Wie oft werden Dieselfahrverbote kontrolliert?

In den meisten Städten führt die Polizei laut ADAC unregelmäßig Stichproben durch. Wer das Dieselfahrverbot verletzt hat, muss in Hamburg mit einem Bußgeld von 25 Euro (PKW) oder 75 Euro (LKW) rechnen. In Stuttgart liegt das Bußgeld mit 80 Euro (PKW) dagegen wesentlich höher. Um die Arbeit der Polizei zu erleichtern, ist eine blaue Umwelt-Plakette für Dieselfahrzeuge im Gespräch. Nur Diesel mit einer Norm Euro 6 würden sie bekommen. Fahrzeuge mit Norm 4 und 5 hätten dann zwar die grüne Umweltplakette – aber keine blaue, die ihnen überall freie Fahrt garantiert. Ob die blaue Plakette eingeführt wird, war Anfang 2020 noch nicht geklärt. Auch eine automatische Überwachung mit einem Kamerasystem ist im Gespräch. Bis die verschiedenen Kontrollmöglichkeiten geprüft sind, werden hauptsächlich klassische Fahrzeugkontrollen durchgeführt.

Parallel dazu arbeiten die meisten Kommunen mit Ausnahmeregelungen. So gilt das Dieselfahrverbot meist nicht für Anwohner oder für Menschen mit Behinderungen. Auch für Handwerker, Lieferanten und städtische Fahrzeuge gelten häufig Ausnahmeregelungen.

Sind technische Nachrüstungen möglich?

Nachrüstungen sind vor allem bei den Dieselfahrzeugen mit der Norm Euro 5 interessant, da es sich hier um neuere Autos handelt. Dieselfahrzeuge, die nur die Norm Euro 1 bis 4 erreichen, sind meist so alt, dass sich der Aufwand nicht lohnt. Laut einer Verordnung des Bundesverkehrsministeriums vom Dezember 2018 müssen Hardwaresysteme bei einer Nachrüstung so effektiv sein, dass die Autos höchstens 270 mg NOx pro Kilometer ausstoßen. Mit dem Begriff NOx werden die Stickstoffoxide gemessen, die über den Auspuff in die Umwelt gelangen. Die technische Nachrüstung muss auch bei sehr niedrigen Temperaturen greifen und mindestens fünf Jahre halten. Die erste Betriebserlaubnis zur Dieselnachrüstung kam im Sommer 2019. Wer die Dieselfahrverbote mit einer technischen Nachrüstung umgehen will, muss sich deshalb über seine Werkstatt informieren und so in Erfahrung bringen, ob es für das Modell eine Möglichkeit gibt und ob eine Betriebserlaubnis vonseiten der Verkehrsbehörden erteilt wurde. Anfang 2020 war das nur bei sehr wenigen Automarken und Modellen der Fall.

Lohnt es sich noch, einen Diesel zu kaufen?

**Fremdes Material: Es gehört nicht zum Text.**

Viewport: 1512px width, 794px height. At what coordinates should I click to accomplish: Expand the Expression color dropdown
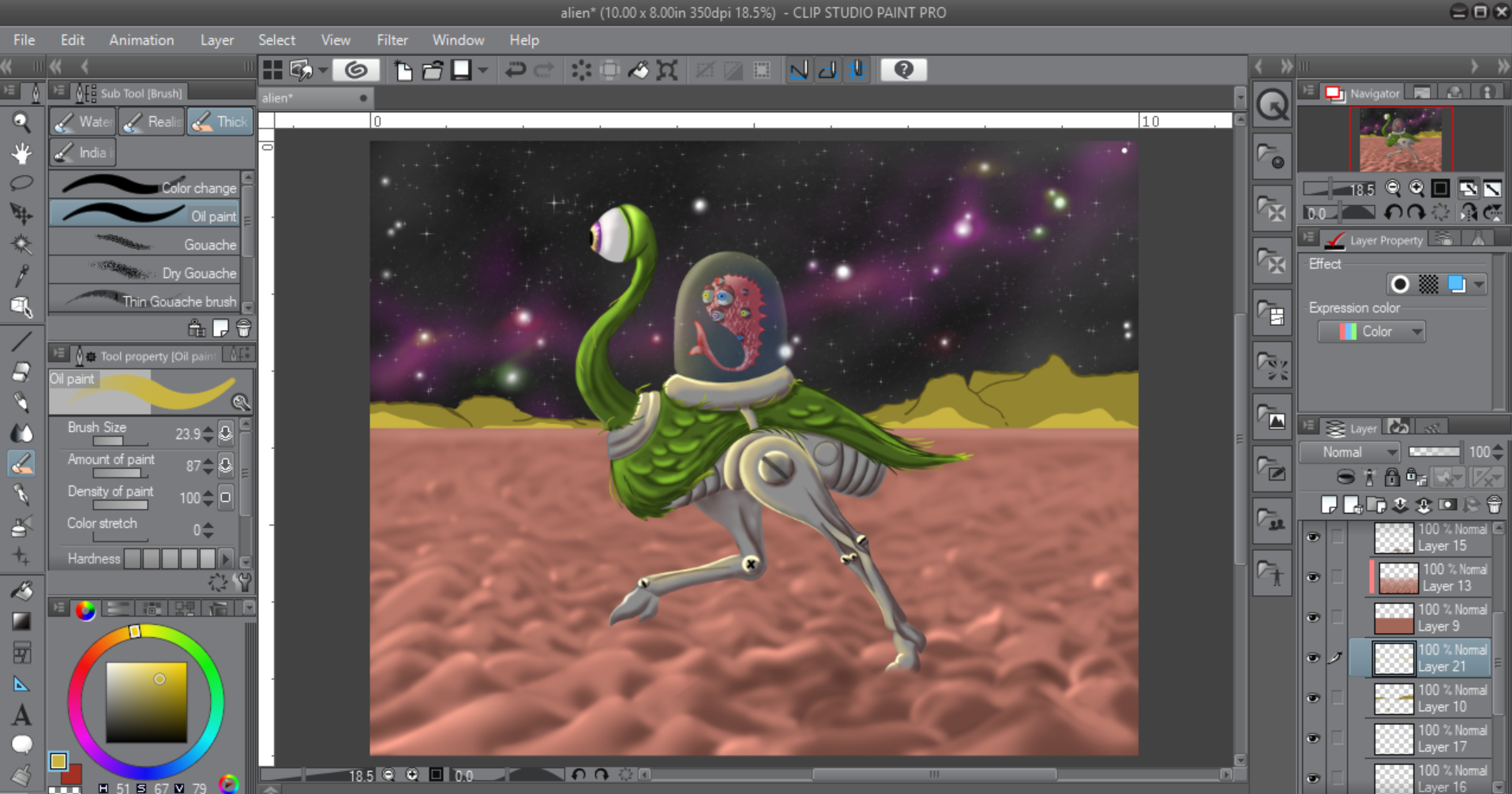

Wer über den Kauf eines PKWs nachdenkt, wird sich angesichts der immer häufiger auftretenden Dieselfahrverbote fragen, ob sich der Kauf eines Diesel überhaupt noch lohnt. Hier gehen die Meinungen unter Fachleuten stark auseinander. Vor allem Käufer, die häufig in der Stadt fahren, sollten bei einem Kauf gründlich nachdenken, da es durchaus sein kann, dass die Umweltzonen weiter ausgebaut und die Richtlinien noch höher angesetzt werden. Die Entwicklung ist schwer vorhersehbar. Allerdings zahlen sich der geringere Treibstoffverbrauch und die geringere Energiesteuer bei längeren Fahrten auf dem Land durchaus noch aus. Außerdem sind Dieselfahrzeuge immer noch preiswerter als vergleichbare Benziner. Käufer sollten deshalb alle Für und Wider genau abwägen und ihre eigene Situation ehrlich betrachten.